Operating revenue for the 52 weeks ended September 29, 2019 totaled $509.9 million compared to $544.0 million for 53 weeks ended September 30, 2018. Excluding the extra week of operations in 2018 and acquisitions, revenue on a same property basis decreased 6.1%. 

Advertising and marketing services revenue decreased 12.0% on a same property basis. Partially offsetting print declines, digital advertising and marketing services revenue increased 4.6% on a same property basis to $99.4 million and represented 37.9% of total advertising revenue.

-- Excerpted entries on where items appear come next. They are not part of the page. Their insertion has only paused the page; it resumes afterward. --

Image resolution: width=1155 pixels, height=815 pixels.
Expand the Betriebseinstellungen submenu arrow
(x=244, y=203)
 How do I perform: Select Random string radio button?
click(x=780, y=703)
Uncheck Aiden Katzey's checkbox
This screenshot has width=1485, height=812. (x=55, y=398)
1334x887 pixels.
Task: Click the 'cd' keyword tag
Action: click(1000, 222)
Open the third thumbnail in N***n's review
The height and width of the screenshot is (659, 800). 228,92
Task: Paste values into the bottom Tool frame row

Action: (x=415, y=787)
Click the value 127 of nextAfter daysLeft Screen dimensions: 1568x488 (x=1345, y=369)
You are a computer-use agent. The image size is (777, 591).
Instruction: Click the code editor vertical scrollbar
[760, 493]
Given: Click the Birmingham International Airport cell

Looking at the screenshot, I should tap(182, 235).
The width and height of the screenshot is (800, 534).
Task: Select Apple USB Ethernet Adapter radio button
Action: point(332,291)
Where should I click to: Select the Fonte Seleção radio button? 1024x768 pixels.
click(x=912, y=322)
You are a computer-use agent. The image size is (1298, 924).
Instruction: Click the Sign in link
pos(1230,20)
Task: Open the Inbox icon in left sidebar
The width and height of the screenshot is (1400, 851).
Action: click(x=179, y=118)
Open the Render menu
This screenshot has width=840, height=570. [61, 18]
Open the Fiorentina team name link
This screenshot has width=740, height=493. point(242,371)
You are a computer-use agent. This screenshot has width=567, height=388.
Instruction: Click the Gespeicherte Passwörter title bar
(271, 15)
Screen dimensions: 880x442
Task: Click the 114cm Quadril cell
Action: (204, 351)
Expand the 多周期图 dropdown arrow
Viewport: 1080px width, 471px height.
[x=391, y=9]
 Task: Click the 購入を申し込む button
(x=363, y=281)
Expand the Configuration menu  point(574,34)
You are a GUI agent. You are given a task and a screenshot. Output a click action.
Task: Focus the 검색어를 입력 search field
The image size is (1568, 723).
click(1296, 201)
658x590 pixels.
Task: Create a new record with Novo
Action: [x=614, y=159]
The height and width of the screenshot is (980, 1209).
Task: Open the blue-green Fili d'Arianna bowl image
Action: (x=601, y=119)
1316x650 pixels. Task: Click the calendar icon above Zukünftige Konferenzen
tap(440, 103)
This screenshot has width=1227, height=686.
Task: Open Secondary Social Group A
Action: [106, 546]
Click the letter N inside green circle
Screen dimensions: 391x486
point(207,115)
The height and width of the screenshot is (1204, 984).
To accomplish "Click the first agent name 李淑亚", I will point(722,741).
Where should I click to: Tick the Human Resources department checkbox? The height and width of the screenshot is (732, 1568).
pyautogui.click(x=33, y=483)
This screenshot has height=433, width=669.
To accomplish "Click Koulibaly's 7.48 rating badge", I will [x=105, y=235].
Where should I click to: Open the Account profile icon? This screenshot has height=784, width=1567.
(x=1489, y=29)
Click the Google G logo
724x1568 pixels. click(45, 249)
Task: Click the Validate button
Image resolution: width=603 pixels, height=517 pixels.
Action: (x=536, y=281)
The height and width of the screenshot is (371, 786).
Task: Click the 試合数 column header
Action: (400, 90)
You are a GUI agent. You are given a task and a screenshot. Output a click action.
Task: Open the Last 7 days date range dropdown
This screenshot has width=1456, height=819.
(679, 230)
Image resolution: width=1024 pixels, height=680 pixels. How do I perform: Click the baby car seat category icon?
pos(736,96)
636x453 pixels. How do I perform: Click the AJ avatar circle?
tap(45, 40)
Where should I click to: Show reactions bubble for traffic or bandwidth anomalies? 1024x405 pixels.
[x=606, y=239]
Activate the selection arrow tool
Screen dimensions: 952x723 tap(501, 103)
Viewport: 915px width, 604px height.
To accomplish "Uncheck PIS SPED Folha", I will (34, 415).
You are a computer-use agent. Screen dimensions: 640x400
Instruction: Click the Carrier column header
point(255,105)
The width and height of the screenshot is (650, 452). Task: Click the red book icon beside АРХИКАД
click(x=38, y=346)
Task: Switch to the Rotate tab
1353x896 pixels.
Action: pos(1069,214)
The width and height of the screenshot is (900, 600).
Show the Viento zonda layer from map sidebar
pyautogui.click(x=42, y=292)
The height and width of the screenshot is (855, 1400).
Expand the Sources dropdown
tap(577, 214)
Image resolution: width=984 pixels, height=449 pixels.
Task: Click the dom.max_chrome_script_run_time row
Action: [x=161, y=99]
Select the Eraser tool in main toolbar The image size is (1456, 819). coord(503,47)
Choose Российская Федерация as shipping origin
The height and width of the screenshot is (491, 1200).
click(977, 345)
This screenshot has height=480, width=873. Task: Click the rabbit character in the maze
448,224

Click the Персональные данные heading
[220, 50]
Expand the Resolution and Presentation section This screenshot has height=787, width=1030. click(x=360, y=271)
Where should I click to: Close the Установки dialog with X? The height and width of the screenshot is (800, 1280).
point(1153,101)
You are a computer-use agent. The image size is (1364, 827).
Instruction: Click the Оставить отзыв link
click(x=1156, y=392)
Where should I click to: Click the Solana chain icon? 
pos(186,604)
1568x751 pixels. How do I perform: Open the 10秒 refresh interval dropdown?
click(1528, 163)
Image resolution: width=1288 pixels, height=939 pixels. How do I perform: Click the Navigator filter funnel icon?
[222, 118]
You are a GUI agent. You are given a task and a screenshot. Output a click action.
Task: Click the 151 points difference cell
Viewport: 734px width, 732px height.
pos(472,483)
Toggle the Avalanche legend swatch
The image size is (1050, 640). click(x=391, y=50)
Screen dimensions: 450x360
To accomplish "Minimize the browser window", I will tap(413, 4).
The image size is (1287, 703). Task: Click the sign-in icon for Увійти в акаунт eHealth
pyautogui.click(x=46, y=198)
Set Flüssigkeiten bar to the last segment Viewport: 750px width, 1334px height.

Subscription revenue decreased 4.3% on a same property basis. Lower paid circulation units were partially offset by strategic pricing programs and premium content and growth in digital only subscribers.

Other revenue, which consists of digital services, management agreement revenue, commercial printing revenue and revenue from delivery of third party products, increased 26.1% in the current year. The increase was partially due to revenue growth at TownNews and $12.6 million in management agreement revenue compared to $1.3 million in the prior year.

Total digital revenue, including digital advertising, digital subscriptions and digital services, was $144.6 million in 2019 and represented 28.4% of our total operating revenue. On a standalone basis, revenue at TownNews totaled $22.6 million for the twelve months ended September 29, 2019, a 20.1% increase over the prior year, excluding the extra week in the prior year.

Operating expenses for 2019 decreased 5.4%. Cash costs decreased 5.9% on a same property basis. Compensation decreased 7.8%, primarily as a result of a decrease in the average number of full-time equivalent employees of 10.9%. Due to volume declines, newsprint and ink expense decreased 8.9%. Other operating expenses decreased 3.7%.

Restructuring costs and other, which are primarily severance costs and costs associated with withdrawals from multiemployer pensions, totaled $11.6 million and $5.6 million in 2019 and 2018, respectively.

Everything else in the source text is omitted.